What needs to be done:
In the listing below, find each line containing "computer" and report it.

Supplied information:
□ □ □
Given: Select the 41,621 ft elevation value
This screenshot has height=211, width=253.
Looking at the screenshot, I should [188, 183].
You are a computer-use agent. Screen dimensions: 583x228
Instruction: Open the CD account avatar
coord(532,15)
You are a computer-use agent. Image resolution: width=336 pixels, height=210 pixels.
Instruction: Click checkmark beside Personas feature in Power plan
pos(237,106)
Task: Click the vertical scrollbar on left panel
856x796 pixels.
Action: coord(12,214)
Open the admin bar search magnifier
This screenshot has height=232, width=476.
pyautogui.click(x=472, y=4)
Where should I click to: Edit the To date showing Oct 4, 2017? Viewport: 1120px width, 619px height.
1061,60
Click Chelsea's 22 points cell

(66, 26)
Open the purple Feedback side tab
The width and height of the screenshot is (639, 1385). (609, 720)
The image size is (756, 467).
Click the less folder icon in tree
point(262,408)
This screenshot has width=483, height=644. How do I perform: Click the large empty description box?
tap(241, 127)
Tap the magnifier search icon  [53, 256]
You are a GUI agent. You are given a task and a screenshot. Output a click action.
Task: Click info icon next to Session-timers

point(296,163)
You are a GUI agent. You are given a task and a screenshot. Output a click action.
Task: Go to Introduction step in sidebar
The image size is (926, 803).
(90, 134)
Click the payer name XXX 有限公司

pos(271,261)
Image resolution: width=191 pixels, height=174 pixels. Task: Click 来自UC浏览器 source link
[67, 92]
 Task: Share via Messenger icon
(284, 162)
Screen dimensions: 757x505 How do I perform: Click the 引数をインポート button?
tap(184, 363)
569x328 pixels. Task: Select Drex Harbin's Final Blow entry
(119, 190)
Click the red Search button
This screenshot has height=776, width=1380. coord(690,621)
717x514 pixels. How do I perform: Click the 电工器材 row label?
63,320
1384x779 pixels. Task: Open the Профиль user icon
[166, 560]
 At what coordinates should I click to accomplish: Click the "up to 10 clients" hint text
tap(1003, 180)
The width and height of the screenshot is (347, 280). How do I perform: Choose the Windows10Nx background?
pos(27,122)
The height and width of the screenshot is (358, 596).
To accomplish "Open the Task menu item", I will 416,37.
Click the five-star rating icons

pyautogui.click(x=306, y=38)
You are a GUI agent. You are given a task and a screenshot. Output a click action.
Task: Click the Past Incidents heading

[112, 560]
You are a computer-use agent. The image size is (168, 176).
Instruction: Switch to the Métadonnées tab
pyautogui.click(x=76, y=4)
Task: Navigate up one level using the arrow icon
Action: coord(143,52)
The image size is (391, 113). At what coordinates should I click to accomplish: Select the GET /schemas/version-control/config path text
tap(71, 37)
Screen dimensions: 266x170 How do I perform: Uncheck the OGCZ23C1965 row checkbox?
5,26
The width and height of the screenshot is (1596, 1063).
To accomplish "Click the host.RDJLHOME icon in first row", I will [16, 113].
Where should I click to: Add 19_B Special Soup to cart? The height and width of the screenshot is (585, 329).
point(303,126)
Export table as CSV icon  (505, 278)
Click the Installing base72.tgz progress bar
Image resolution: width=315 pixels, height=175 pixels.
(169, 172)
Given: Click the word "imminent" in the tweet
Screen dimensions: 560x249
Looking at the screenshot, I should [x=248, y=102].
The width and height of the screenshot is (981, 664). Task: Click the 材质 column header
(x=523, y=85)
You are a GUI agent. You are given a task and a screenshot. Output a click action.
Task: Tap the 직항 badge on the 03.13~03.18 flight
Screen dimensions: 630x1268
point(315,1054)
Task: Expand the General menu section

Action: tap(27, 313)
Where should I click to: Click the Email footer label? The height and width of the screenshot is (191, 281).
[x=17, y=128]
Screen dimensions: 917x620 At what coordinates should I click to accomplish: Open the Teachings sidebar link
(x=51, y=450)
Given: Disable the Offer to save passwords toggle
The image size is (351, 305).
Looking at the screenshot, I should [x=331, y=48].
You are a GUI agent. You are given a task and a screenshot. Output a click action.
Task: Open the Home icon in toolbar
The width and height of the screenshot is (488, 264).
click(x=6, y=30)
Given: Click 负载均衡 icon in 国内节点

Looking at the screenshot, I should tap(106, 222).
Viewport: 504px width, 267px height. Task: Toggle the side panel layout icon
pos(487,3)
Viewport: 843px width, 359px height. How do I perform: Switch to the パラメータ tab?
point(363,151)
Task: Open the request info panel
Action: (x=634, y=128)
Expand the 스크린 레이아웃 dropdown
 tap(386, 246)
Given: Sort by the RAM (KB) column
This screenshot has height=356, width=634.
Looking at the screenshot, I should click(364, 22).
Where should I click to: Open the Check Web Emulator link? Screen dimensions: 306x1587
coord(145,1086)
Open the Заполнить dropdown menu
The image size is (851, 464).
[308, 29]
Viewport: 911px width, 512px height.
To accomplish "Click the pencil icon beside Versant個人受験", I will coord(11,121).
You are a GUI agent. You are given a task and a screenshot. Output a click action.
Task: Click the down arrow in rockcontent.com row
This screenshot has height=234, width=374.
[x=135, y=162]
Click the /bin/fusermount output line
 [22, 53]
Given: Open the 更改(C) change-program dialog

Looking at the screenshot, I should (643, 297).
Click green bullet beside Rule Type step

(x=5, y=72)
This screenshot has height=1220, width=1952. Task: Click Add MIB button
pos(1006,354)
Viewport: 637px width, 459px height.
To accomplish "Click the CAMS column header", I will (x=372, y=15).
□ □ □
Expected answer:
You are a computer-use agent. Screen dimensions: 583x228
You are a computer-use agent. Image resolution: width=336 pixels, height=210 pixels.
You are a computer-use agent. The image size is (168, 176).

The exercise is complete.